_EXERCISE DIRECTIONS_
Pictures left aside, return the lines below exactly, from the one with "Task: Open Frelick player profile" to the end, including both ends.

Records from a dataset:

● ● ● ● ● ● ●

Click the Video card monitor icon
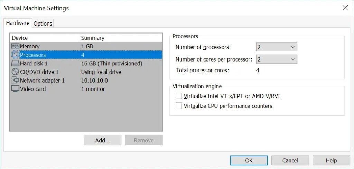The image size is (354, 169). [16, 89]
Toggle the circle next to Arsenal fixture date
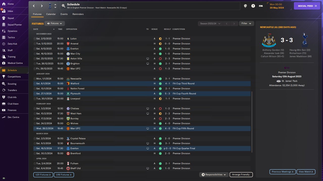The width and height of the screenshot is (323, 181). [35, 44]
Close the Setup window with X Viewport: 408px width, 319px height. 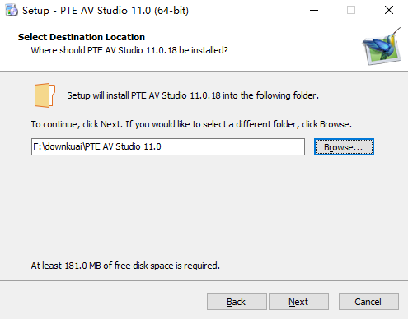point(389,11)
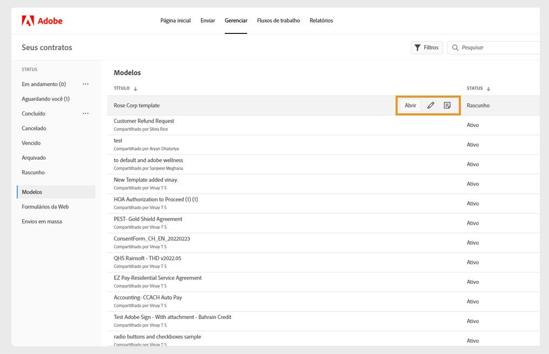The image size is (549, 354).
Task: Click the magnifying glass search icon
Action: click(456, 47)
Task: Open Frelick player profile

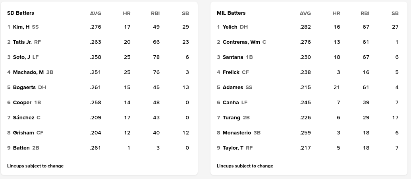Action: (231, 72)
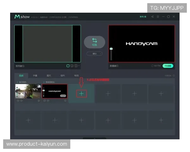Open the transition effect dropdown below 切换
This screenshot has width=190, height=152.
94,54
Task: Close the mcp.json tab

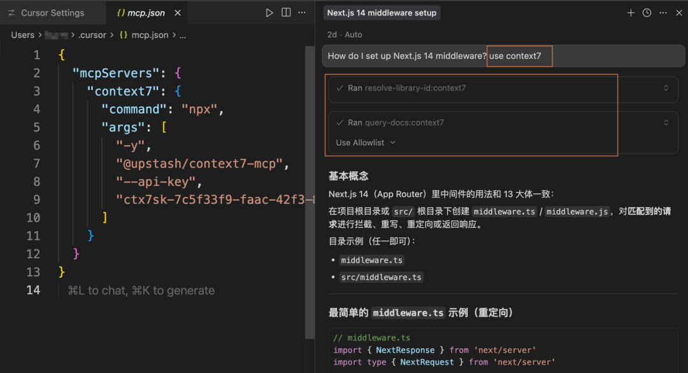Action: point(178,13)
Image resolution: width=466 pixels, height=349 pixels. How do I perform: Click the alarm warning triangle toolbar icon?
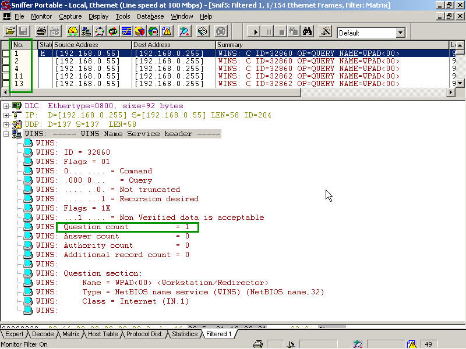point(167,31)
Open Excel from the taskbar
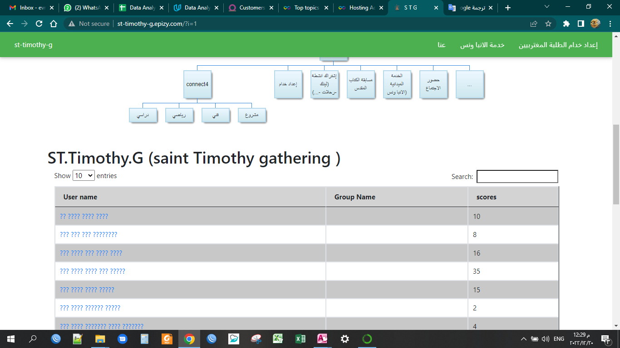620x348 pixels. (300, 338)
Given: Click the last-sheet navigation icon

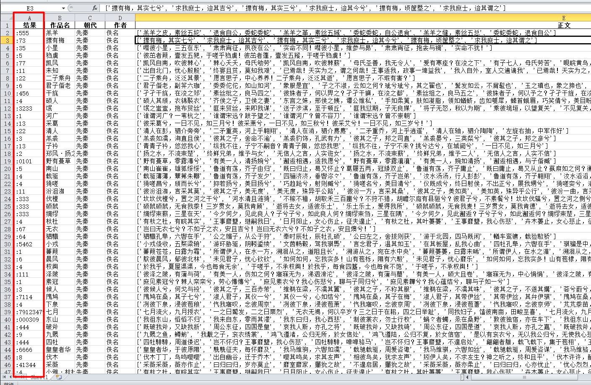Looking at the screenshot, I should [x=23, y=377].
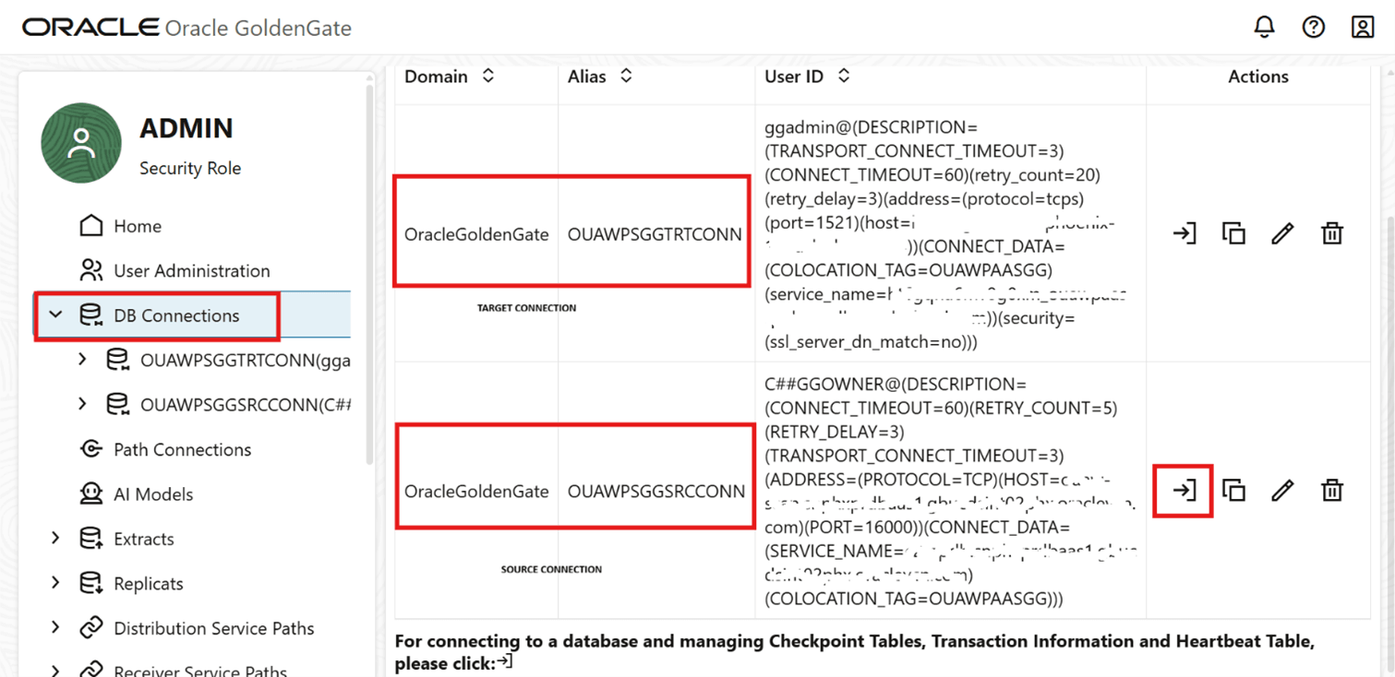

● ● ● ● ● ● ●

_ANSWER BELOW_
Task: Open Frelick player profile

Action: (231, 72)
Open the transition effect dropdown below 切换
This screenshot has width=190, height=152.
94,54
Task: Close the mcp.json tab

Action: point(178,13)
Image resolution: width=466 pixels, height=349 pixels. How do I perform: Click the alarm warning triangle toolbar icon?
point(167,31)
Open Excel from the taskbar
620x348 pixels. (300, 338)
Given: Click the last-sheet navigation icon

Looking at the screenshot, I should [x=23, y=377].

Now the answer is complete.